### Short problem 1:
Answer these questions from the Notes distribution passage:
(a) With which FINRA rule must the offering of the Notes conform?
(b) Under Rule 15c6-1, within how many business days are secondary market trades generally required to settle?
(c) How low may the public offering price be for investors buying the Notes in fee-based advisory accounts?
### Short problem 2:
Write the next part of the Notes distribution passage, starting after its last sentence.

### Text extract:

____

BofAS, a broker-dealer affiliate of ours, is a member
of the Financial Industry Regulatory Authority, Inc. (“FINRA”) and will participate as selling agent in the distribution of
the Notes. Accordingly, the offering of the Notes will conform to the requirements of FINRA Rule 5121. BofAS may not make sales in this
offering to any of its discretionary accounts without the prior written approval of the account holder.

We expect to deliver the Notes against payment therefor
in New York, New York on a date that is greater than two business days following the pricing date. Under Rule 15c6-1 of the Securities
Exchange Act of 1934, trades in the secondary market generally are required to settle in two business days, unless the parties to any
such trade expressly agree otherwise. Accordingly, if the initial settlement of the Notes occurs more than two business days from the
pricing date, purchasers who wish to trade the Notes more than two business days prior to the original issue date will be required to
specify alternative settlement arrangements to prevent a failed settlement.

Under our distribution agreement with BofAS, BofAS
will purchase the Notes from us as principal at the public offering price indicated on the cover of this pricing supplement, less the
indicated underwriting discount, if any. BofAS will sell the Notes to other broker-dealers that will participate in the offering and that
are not affiliated with us, at an agreed discount to the principal amount. Each of those broker-dealers may sell the Notes to one or more
additional broker-dealers. BofAS has informed us that these discounts may vary from dealer to dealer and that not all dealers will purchase
or repurchase the Notes at the same discount. Certain dealers who purchase the Notes for sale to certain fee-based advisory accounts may
forgo some or all of their selling concessions, fees or commissions. The public offering price for investors purchasing the Notes in these
fee-based advisory accounts may be as low as $992.50 per $1,000.00 in principal amount of Notes.

BofAS and any of our other broker-dealer affiliates
may use this pricing supplement and the accompanying product supplement, prospectus supplement and prospectus for offers and sales in
secondary market transactions and market-making transactions in the Notes. However, they are not obligated to engage in such secondary
market transactions and/or market-making transactions. These broker-dealer affiliates may act as principal or agent in these transactions,
and any such sales will be made at prices related to prevailing market conditions at the time of the sale.

At BofAS’s discretion, for a short, undetermined
initial period after the issuance of the Notes, BofAS may offer to buy the Notes in the secondary market at a price that may exceed the
initial estimated value of the Notes. Any price offered by BofAS for the Notes will be based on then-prevailing market conditions and
other considerations, including the performance of the Underlying and the remaining term of the Notes. However, none of us, the Guarantor,
BofAS or any of our other affiliates is obligated to purchase your Notes at any price or at any time, and we cannot assure you that any
party will purchase your Notes at a price that equals or exceeds the initial estimated value of the Notes.

Any price that BofAS may pay to repurchase the Notes
will depend upon then prevailing market conditions, the creditworthiness of us and the Guarantor, and transaction costs. At certain times,
this price may be higher than or lower than the initial estimated value of the Notes.

____

### Source excerpt:
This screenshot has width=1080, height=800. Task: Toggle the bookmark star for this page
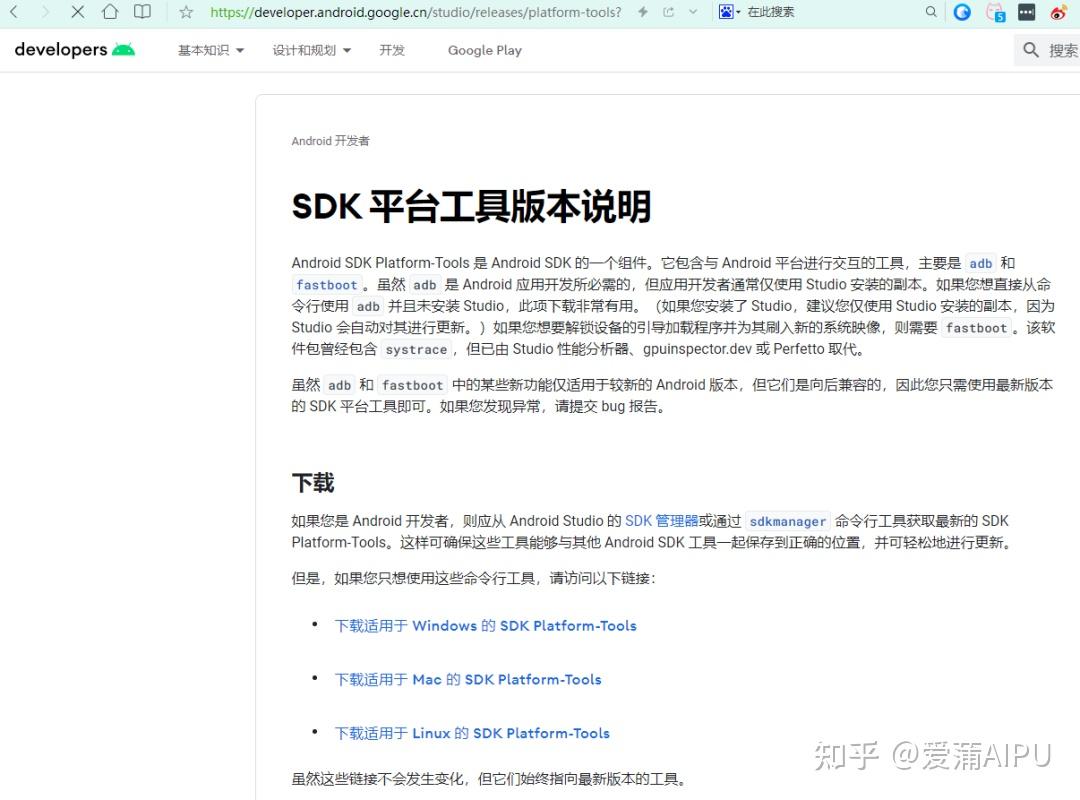pyautogui.click(x=186, y=12)
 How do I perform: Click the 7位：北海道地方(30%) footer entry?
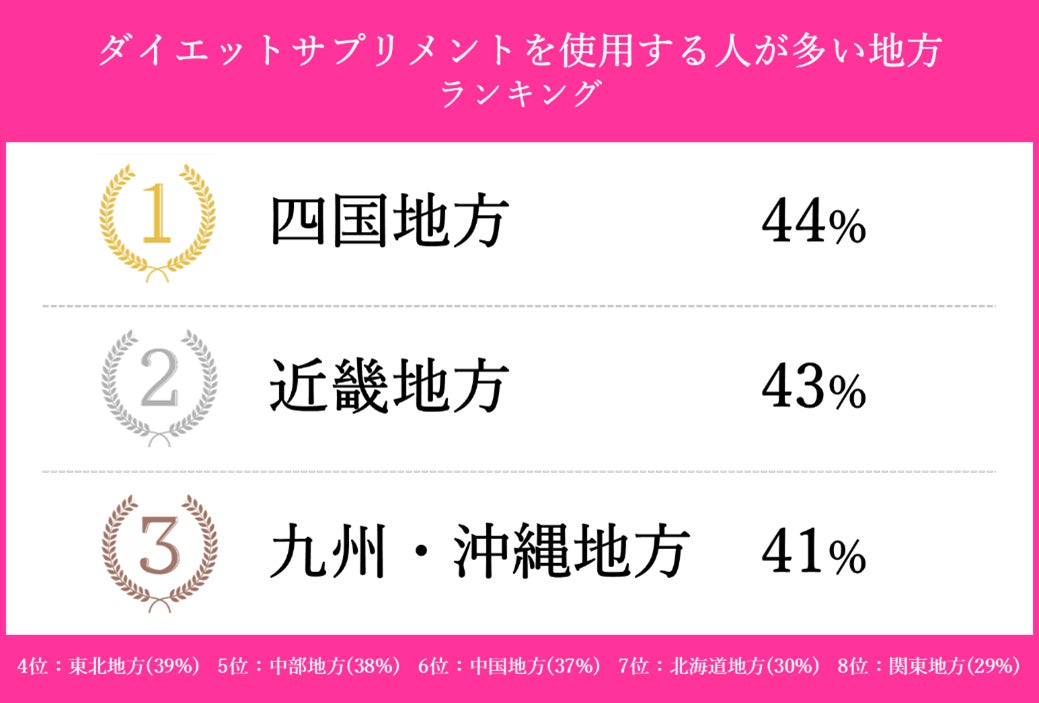[x=719, y=666]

____

### Task response 1:
(a) FINRA Rule 5121.
(b) Two business days.
(c) $992.50 per $1,000.00 in principal amount of Notes.

### Task response 2:
European Economic Area and United Kingdom

None of this pricing supplement, the accompanying
product supplement, the accompanying prospectus or the accompanying prospectus supplement is a prospectus for the purposes of the Prospectus
Regulation (as defined below). This pricing supplement, the accompanying product supplement, the accompanying prospectus and the accompanying
prospectus supplement have been prepared on the basis that any offer of Notes in any Member State of the European Economic Area (the “EEA”)
or in the United Kingdom (each, a “Relevant State”) will only be made to a legal entity which is a qualified investor under
the Prospectus Regulation (“Qualified Investors”). Accordingly any person making or intending to make an offer in that Relevant
State of Notes which are the subject of the offering contemplated in this pricing supplement, the accompanying product supplement, the
accompanying prospectus and the accompanying prospectus supplement may only do so with respect to Qualified Investors. Neither BofA Finance
nor BAC has authorized, nor does it authorize, the making of any offer of Notes other than to Qualified Investors. The expression “Prospectus
Regulation” means Regulation (EU) 2017/1129.

PROHIBITION OF SALES
TO EEA AND UNITED KINGDOM RETAIL INVESTORS
– The Notes are not intended to be offered, sold or otherwise made available
to and should not be offered, sold or otherwise made available to any retail investor in the EEA or in the United Kingdom. For these purposes:
(a) a retail investor means a person who is one (or more) of: (i) a retail client as defined in point (11) of Article 4(1) of Directive
2014/65/EU, as amended (“MiFID II”); or (ii) a customer within the meaning of Directive (EU) 2016/97 (the Insurance Distribution
Directive) where that customer would not qualify as a professional client as defined in point (10) of Article 4(1) of MiFID II; or (iii)
not a qualified investor as defined in the Prospectus Regulation; and (b) the expression “offer” includes the communication
in any form and by any means of sufficient information on the terms of the offer and the Notes to be offered so as to enable an investor
to decide to purchase or subscribe for the Notes. Consequently no key information document required by Regulation (EU) No 1286/2014, as
amended (the “PRIIPs Regulation”) for offering or selling the Notes or otherwise making them available to retail investors
in the EEA or in the United Kingdom has been prepared and therefore offering or selling the Notes or otherwise making them available to
any retail investor in the EEA or in the United Kingdom may be unlawful under the PRIIPs Regulation.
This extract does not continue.